Data for the task
============

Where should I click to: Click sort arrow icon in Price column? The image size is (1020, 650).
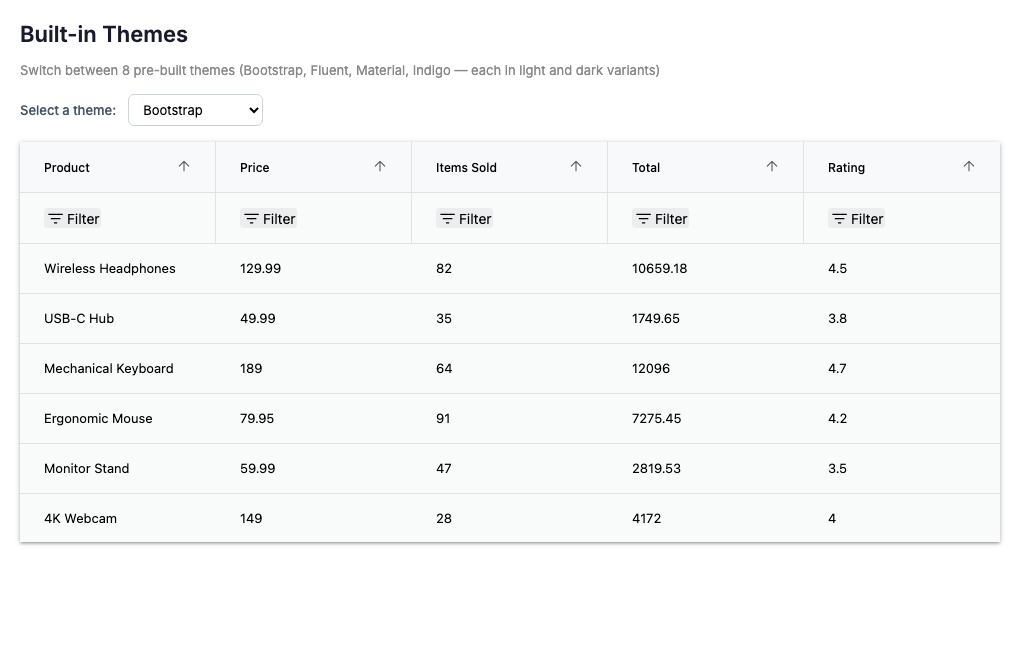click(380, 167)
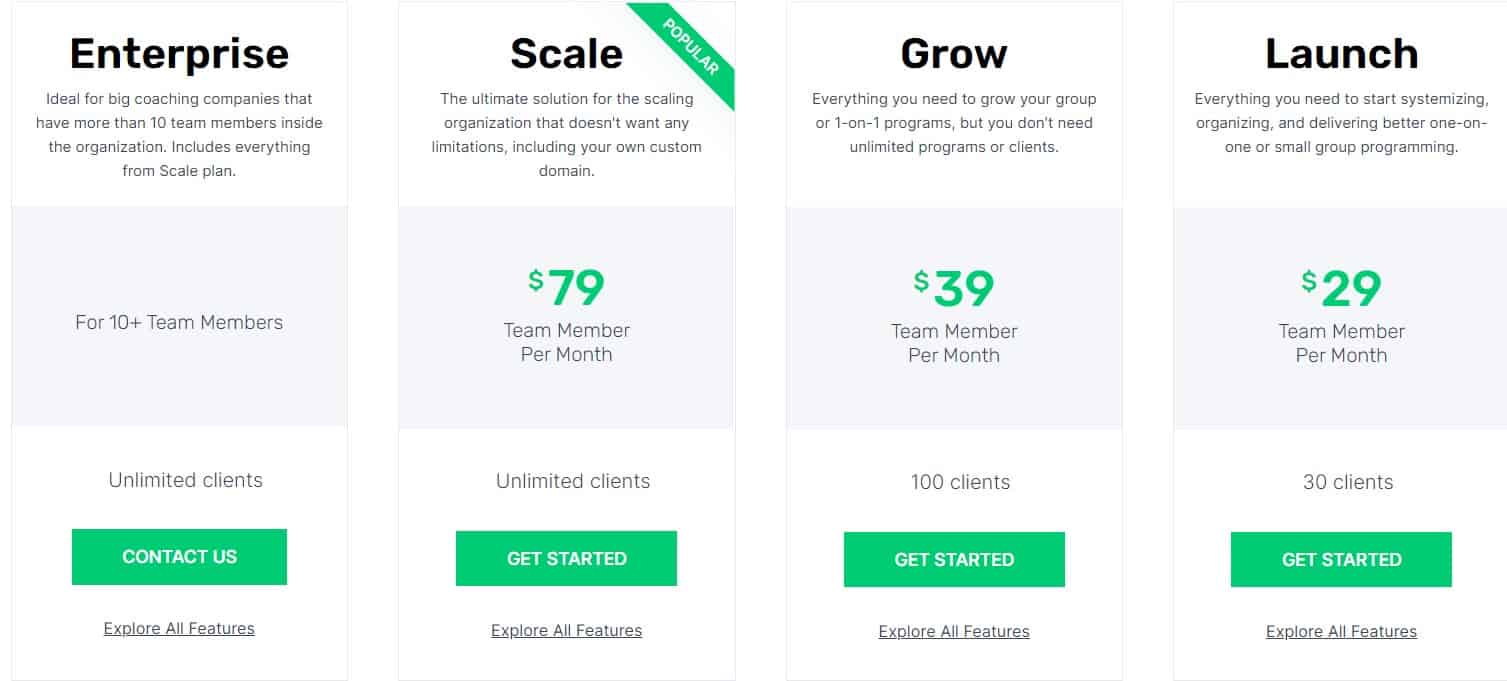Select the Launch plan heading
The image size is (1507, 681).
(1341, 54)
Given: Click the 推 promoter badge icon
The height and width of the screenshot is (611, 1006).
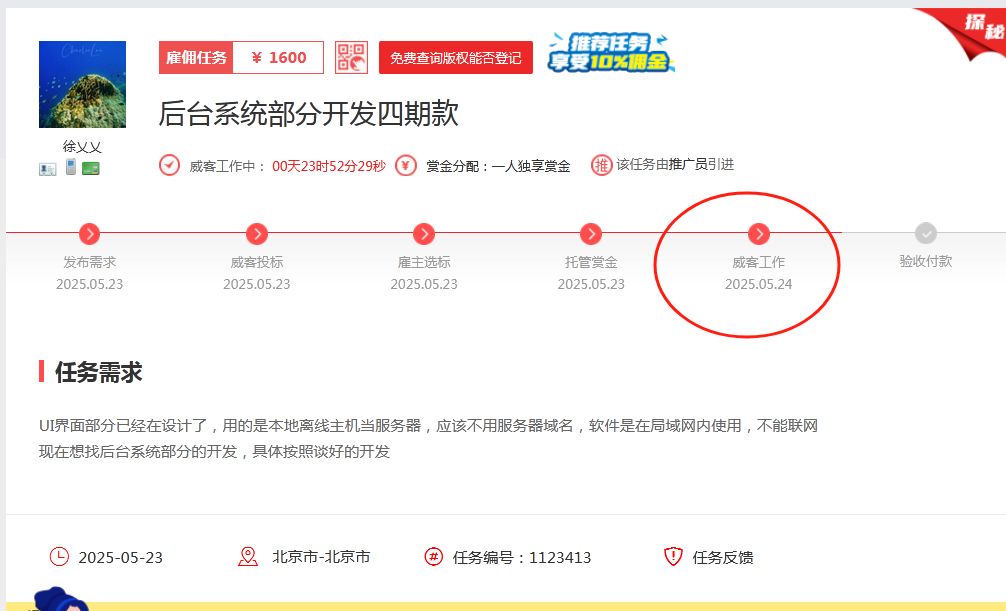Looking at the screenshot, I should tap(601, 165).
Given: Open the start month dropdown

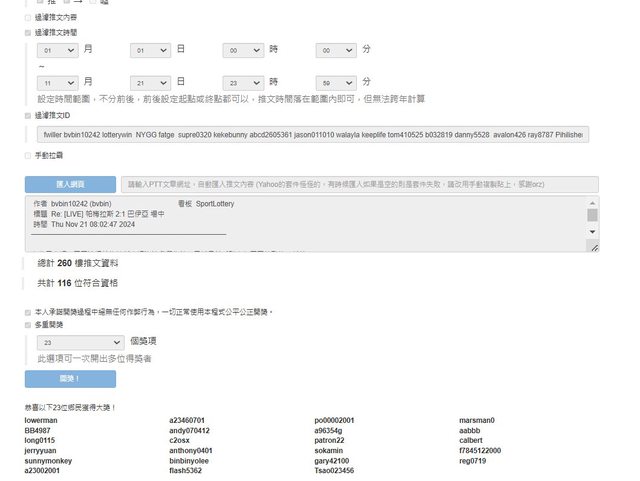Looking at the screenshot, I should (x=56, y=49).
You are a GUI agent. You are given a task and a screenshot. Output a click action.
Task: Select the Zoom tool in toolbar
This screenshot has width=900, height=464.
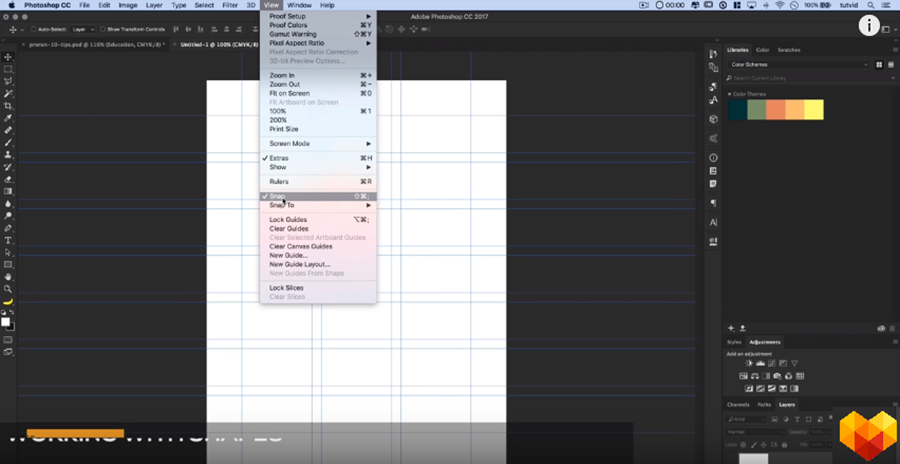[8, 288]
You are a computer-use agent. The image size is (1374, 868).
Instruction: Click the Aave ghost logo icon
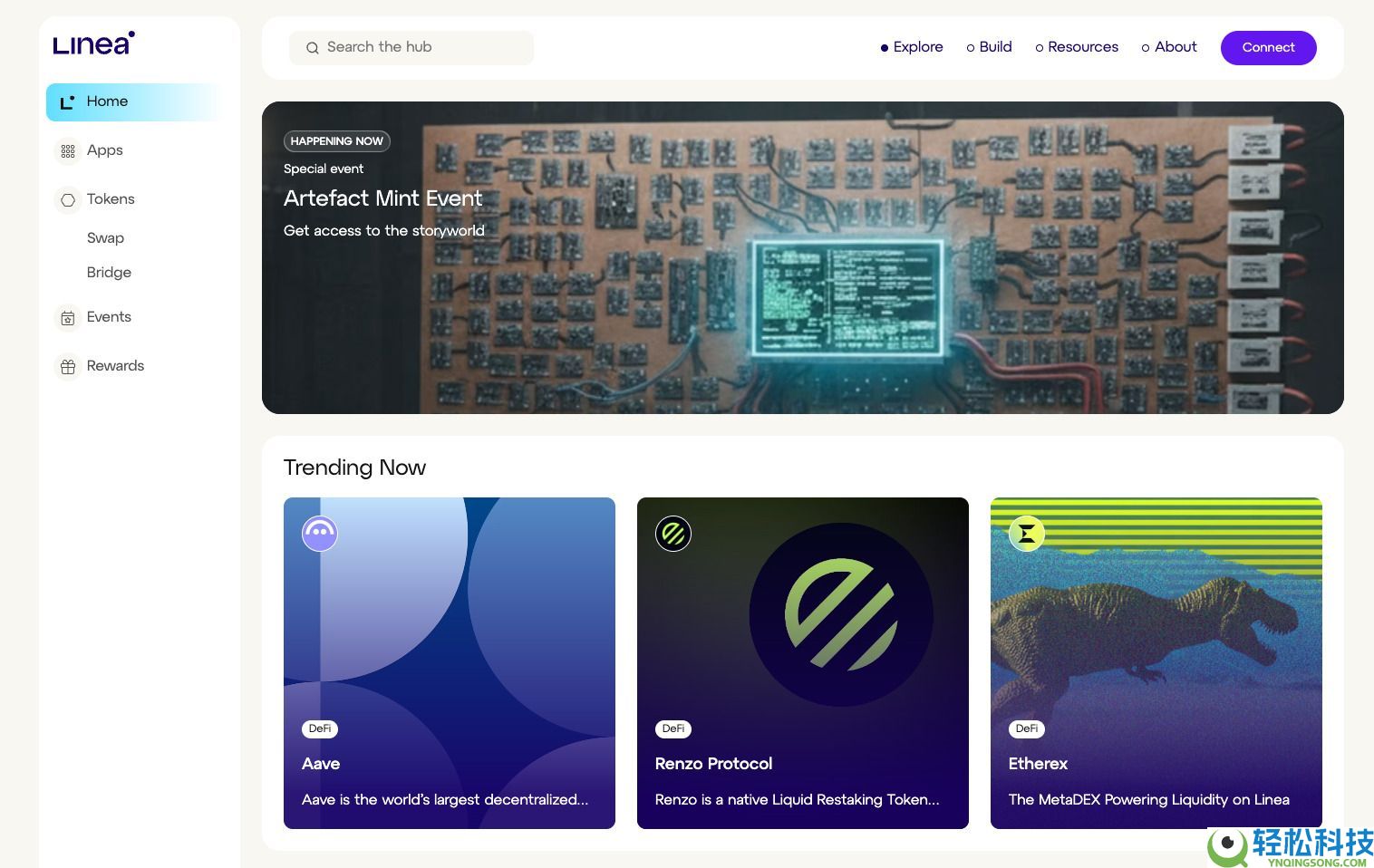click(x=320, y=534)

============

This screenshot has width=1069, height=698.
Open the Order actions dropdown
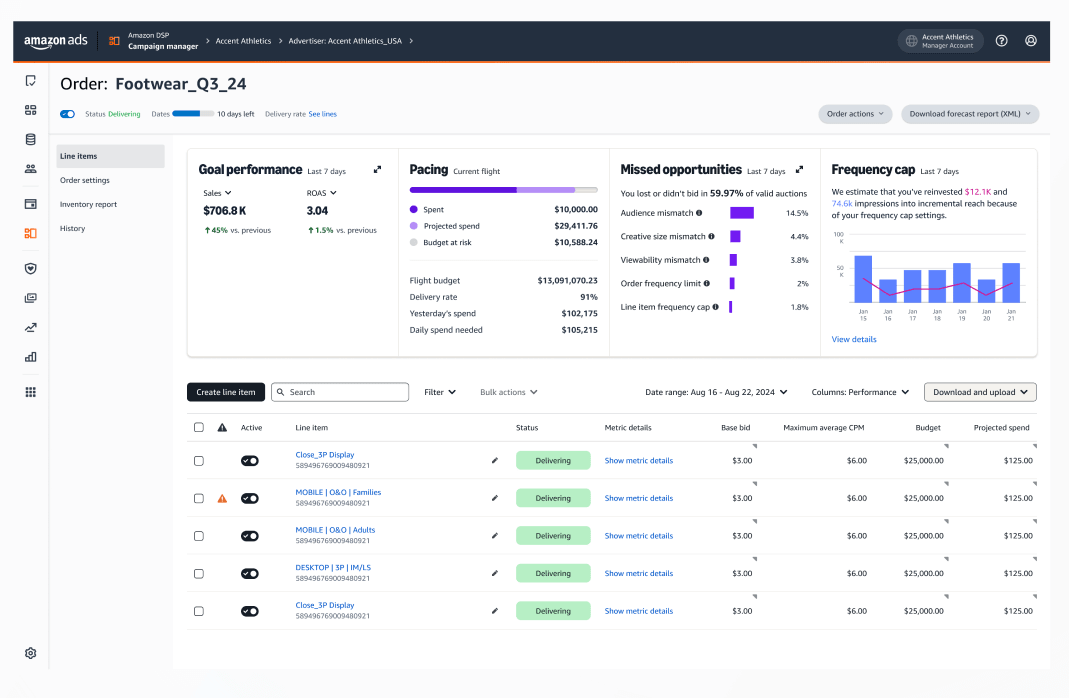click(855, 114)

============

Problem requirements
Between and including the line with "Where should I" and the line with "You are a computer-use", repeat every line exactly as it appears above, with pictures left out.

Written solution
Where should I click to: Click sort arrow icon in Price column? The image size is (1020, 650).
click(380, 167)
Select the Launch plan heading
The image size is (1507, 681).
(1341, 54)
Given: Click the 推 promoter badge icon
The height and width of the screenshot is (611, 1006).
Looking at the screenshot, I should tap(601, 165).
Given: Open the start month dropdown

Looking at the screenshot, I should (x=56, y=49).
You are a GUI agent. You are given a task and a screenshot. Output a click action.
Task: Select the Zoom tool in toolbar
This screenshot has width=900, height=464.
[8, 288]
You are a computer-use agent. The image size is (1374, 868).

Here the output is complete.